Directions for this task: Whatever appears in the listing must be reproduced exactly.

Records shown:
####

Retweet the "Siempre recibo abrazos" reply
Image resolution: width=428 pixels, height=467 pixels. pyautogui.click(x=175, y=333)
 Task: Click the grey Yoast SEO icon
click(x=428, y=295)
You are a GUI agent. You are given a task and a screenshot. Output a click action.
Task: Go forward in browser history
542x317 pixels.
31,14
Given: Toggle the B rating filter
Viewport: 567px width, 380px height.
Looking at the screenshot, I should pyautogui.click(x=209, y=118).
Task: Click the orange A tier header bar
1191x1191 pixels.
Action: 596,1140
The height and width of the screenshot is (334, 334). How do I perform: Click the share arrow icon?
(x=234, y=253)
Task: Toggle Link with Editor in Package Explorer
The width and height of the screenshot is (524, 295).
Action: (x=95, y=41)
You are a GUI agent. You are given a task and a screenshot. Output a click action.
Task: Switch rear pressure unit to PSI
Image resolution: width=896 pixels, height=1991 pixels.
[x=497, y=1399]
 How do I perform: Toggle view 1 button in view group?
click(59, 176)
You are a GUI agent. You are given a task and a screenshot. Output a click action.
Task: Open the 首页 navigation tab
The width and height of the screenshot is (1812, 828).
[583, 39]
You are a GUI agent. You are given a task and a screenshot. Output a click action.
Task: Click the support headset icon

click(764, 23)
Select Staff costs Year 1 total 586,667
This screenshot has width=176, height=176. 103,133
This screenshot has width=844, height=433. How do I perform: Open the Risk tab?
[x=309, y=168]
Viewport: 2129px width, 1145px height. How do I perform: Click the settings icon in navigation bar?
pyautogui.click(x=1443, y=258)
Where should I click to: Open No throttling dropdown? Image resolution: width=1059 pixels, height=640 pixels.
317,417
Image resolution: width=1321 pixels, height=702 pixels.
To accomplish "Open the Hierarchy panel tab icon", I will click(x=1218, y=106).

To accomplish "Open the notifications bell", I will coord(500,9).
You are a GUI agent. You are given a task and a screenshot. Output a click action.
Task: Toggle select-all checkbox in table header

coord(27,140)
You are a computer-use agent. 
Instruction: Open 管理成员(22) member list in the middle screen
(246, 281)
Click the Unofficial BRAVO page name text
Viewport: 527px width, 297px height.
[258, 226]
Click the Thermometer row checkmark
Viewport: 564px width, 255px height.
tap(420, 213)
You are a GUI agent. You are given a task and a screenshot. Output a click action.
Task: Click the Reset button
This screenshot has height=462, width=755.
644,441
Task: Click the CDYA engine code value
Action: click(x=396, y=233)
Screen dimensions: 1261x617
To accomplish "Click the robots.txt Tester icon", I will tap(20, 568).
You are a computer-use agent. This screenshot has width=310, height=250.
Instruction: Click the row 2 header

####

Answer space:
Retweet the "Siempre recibo abrazos" reply
Image resolution: width=428 pixels, height=467 pixels. pyautogui.click(x=175, y=333)
 Task: Click the grey Yoast SEO icon
click(x=428, y=295)
You are a GUI agent. You are given a task and a screenshot. Output a click action.
Task: Go forward in browser history
542x317 pixels.
31,14
Given: Toggle the B rating filter
Viewport: 567px width, 380px height.
Looking at the screenshot, I should pyautogui.click(x=209, y=118).
Task: Click the orange A tier header bar
1191x1191 pixels.
Action: 596,1140
The height and width of the screenshot is (334, 334). How do I perform: Click the share arrow icon?
(x=234, y=253)
Task: Toggle Link with Editor in Package Explorer
The width and height of the screenshot is (524, 295).
Action: (x=95, y=41)
You are a GUI agent. You are given a task and a screenshot. Output a click action.
Task: Switch rear pressure unit to PSI
Image resolution: width=896 pixels, height=1991 pixels.
[x=497, y=1399]
 How do I perform: Toggle view 1 button in view group?
click(59, 176)
You are a GUI agent. You are given a task and a screenshot. Output a click action.
Task: Open the 首页 navigation tab
The width and height of the screenshot is (1812, 828).
[583, 39]
You are a GUI agent. You are given a task and a screenshot. Output a click action.
Task: Click the support headset icon

click(764, 23)
Select Staff costs Year 1 total 586,667
This screenshot has width=176, height=176. 103,133
This screenshot has width=844, height=433. How do I perform: Open the Risk tab?
[x=309, y=168]
Viewport: 2129px width, 1145px height. How do I perform: Click the settings icon in navigation bar?
pyautogui.click(x=1443, y=258)
Where should I click to: Open No throttling dropdown? Image resolution: width=1059 pixels, height=640 pixels.
317,417
Image resolution: width=1321 pixels, height=702 pixels.
To accomplish "Open the Hierarchy panel tab icon", I will click(x=1218, y=106).

To accomplish "Open the notifications bell", I will coord(500,9).
You are a GUI agent. You are given a task and a screenshot. Output a click action.
Task: Toggle select-all checkbox in table header

coord(27,140)
You are a computer-use agent. 
Instruction: Open 管理成员(22) member list in the middle screen
(246, 281)
Click the Unofficial BRAVO page name text
Viewport: 527px width, 297px height.
[258, 226]
Click the Thermometer row checkmark
Viewport: 564px width, 255px height.
tap(420, 213)
You are a GUI agent. You are given a task and a screenshot. Output a click action.
Task: Click the Reset button
This screenshot has height=462, width=755.
644,441
Task: Click the CDYA engine code value
Action: click(x=396, y=233)
Screen dimensions: 1261x617
To accomplish "Click the robots.txt Tester icon", I will tap(20, 568).
You are a computer-use agent. This screenshot has width=310, height=250.
Instruction: Click the row 2 header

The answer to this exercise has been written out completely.